Il governo Renzi sapeva che l’omicidio Regeni è stato commesso dagli apparati di sicurezza egiziani. Lo scrive il New York Times. Palazzo Chigi, scrive il giornale, lo ha saputo presto, pochi giorni dopo il ritrovamento del corpo del giovane ricercatore, quando ancora dall’Egitto arrivavano i depistaggi che attribuivano la morte alle più svariate circostanze. Le notizie a Roma, in quei giorni, arrivavano dai servizi segreti degli Stati Uniti.
L’amministrazione americana contattò il governo italiano e lo informò di quanto risultava ai propri servizi: a uccidere Giulio erano stati gli apparati di sicurezza egiziani. E ai più alti livelli del regime egiziano sapevano. Il NyTimes scrive anche che i servizi americani non avevano indicato specifici colpevoli per evitare di bruciare le loro fonti. Il che consente a Palazzo Chigi di dire, oggi, che non c’erano prove concrete.

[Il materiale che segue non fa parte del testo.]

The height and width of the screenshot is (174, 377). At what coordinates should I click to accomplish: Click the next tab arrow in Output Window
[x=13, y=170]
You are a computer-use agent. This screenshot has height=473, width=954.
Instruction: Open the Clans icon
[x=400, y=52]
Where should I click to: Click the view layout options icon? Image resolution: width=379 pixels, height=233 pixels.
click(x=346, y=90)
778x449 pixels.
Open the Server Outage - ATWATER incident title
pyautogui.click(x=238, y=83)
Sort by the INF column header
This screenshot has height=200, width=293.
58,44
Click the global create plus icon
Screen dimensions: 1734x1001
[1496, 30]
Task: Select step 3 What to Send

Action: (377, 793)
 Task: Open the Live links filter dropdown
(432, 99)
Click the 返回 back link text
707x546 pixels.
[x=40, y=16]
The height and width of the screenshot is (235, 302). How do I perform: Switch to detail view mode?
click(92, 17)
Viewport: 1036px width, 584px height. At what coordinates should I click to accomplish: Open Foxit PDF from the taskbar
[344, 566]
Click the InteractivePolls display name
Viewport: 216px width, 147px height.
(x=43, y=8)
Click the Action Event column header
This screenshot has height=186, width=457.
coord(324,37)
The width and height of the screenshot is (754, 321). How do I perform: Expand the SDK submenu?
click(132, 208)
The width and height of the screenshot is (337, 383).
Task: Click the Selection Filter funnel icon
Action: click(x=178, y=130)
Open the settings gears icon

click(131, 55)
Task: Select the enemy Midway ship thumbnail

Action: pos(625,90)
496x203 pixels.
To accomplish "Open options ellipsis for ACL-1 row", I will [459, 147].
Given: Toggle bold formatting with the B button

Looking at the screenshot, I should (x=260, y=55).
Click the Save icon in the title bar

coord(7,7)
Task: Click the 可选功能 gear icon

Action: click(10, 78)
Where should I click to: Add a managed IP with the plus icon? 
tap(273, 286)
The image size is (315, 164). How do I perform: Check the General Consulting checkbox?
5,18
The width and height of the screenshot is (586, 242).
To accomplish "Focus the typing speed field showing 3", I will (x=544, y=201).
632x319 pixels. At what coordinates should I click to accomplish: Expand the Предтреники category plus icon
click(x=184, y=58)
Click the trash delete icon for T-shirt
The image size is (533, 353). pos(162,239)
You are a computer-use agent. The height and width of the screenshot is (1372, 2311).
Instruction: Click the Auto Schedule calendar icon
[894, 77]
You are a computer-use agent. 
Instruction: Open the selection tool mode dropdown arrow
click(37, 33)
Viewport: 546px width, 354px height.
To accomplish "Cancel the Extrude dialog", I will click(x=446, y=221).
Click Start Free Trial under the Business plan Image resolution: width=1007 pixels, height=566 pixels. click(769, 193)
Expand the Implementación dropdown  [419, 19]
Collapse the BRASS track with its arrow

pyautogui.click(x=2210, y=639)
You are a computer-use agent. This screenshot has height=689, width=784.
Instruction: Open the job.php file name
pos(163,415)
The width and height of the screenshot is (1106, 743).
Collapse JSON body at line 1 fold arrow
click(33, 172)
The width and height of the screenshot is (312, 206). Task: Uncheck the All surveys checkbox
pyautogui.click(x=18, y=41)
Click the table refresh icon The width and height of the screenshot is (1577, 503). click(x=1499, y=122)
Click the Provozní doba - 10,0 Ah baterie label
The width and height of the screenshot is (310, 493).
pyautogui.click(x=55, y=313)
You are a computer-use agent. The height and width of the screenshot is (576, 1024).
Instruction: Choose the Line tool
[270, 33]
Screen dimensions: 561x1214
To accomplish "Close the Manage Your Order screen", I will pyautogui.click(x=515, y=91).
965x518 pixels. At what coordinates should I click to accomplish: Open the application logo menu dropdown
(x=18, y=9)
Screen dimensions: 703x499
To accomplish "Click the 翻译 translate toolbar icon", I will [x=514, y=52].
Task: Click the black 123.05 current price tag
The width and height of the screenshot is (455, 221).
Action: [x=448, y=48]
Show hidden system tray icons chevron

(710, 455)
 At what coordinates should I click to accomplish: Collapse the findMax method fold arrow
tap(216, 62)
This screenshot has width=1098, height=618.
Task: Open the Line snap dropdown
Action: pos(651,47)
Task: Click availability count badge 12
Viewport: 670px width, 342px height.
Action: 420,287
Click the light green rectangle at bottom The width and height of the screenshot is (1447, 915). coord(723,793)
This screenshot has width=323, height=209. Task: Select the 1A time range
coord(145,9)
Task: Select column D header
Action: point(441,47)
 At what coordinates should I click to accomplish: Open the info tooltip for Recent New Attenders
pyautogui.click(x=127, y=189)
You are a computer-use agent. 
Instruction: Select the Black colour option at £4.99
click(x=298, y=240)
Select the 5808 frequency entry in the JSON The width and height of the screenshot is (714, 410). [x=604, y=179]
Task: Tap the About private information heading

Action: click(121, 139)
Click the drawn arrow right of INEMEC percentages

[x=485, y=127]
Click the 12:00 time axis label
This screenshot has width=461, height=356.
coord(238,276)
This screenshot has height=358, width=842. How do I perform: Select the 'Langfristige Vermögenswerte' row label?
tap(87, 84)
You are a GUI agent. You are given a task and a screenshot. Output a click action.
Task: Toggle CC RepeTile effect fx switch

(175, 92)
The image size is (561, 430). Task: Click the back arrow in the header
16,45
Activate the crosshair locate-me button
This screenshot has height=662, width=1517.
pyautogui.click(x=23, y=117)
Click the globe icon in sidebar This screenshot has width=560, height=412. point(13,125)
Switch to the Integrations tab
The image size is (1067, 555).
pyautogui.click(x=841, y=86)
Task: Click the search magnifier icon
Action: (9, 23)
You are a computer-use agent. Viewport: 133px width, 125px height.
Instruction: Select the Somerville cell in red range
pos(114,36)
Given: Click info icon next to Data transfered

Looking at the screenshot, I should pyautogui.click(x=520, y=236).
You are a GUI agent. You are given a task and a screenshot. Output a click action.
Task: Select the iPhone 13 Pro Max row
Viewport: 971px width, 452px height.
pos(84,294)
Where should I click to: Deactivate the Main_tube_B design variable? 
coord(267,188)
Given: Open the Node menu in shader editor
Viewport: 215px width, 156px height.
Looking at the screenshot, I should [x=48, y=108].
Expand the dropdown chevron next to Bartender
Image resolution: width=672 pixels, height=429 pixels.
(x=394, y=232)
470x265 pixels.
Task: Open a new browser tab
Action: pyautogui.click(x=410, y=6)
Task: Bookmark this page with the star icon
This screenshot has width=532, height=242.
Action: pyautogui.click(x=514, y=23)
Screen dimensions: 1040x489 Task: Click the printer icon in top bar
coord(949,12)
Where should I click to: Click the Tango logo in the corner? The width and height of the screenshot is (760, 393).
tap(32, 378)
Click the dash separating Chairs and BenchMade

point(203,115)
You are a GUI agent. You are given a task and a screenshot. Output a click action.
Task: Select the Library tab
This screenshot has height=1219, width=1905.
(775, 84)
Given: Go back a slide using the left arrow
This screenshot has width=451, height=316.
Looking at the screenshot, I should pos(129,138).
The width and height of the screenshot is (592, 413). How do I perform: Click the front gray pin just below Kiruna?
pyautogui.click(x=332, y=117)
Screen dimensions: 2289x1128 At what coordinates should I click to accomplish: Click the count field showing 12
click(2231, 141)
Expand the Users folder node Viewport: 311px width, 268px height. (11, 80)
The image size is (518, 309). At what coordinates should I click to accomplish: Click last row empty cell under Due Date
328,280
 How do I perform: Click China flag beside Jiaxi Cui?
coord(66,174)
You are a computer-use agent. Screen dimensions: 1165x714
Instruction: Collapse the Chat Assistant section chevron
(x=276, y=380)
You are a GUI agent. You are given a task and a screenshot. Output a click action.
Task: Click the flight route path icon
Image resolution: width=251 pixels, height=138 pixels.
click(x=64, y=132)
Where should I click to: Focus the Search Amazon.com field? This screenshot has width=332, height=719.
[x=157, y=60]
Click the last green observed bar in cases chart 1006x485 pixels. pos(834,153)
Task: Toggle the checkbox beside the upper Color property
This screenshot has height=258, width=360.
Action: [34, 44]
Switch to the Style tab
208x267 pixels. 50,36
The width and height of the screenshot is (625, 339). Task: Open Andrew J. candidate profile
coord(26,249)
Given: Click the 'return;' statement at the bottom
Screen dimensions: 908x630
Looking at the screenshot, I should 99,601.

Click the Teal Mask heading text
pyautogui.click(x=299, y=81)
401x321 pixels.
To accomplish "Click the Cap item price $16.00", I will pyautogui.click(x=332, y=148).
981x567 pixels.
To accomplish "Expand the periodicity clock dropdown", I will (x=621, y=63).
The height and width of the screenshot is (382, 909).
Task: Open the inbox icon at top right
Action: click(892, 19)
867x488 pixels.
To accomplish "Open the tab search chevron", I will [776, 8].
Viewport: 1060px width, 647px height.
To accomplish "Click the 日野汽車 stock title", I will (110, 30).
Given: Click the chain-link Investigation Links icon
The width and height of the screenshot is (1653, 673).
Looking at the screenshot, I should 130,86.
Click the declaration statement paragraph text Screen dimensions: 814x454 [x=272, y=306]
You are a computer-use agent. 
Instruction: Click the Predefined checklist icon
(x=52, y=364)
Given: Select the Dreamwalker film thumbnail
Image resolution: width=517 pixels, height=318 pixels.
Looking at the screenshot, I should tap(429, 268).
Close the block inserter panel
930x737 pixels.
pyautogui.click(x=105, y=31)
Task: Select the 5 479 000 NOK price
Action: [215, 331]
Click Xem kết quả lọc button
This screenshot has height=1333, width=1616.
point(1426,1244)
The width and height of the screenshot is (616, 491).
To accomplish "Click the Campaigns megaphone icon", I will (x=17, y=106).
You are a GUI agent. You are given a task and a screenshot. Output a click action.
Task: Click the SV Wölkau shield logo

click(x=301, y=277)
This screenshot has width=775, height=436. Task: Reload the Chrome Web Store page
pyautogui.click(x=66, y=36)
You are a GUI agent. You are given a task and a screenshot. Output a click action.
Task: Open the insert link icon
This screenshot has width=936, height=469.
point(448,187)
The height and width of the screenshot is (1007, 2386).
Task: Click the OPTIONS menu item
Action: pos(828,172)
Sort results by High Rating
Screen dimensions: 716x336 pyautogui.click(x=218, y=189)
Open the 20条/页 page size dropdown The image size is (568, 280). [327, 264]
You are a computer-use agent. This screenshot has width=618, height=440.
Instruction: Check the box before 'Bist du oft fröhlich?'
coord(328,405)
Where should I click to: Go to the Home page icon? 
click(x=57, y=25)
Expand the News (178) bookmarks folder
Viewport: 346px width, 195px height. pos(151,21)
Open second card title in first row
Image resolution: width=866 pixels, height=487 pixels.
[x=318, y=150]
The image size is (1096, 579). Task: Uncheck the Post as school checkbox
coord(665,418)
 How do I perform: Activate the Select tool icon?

Il NyTimes ha avuto conferma di questo da tre fonti dall’amministrazione Obama: Washington aveva ottenuto “prove incontrovertibili sulla responsabilità egiziana“, “non c’era alcun dubbio“. Secondo il giornale, Washington passò queste conclusioni al governo Renzi. Ma, per evitare di scoprire le proprie fonti, le autorità statunitensi non condivisero interamente le informazioni con Roma e non rivelarono quale agenzia di sicurezza credevano ci fosse dietro l’omicidio di Regeni. “Ciò che gli americani sapevano per certo, e che dissero agli italiani, era che la leadership egiziana era totalmente consapevole delle circostanze attorno alla morte di Regeni”. “Non avevamo alcun dubbio che i vertici sapessero“, ha riferito un altro funzionario.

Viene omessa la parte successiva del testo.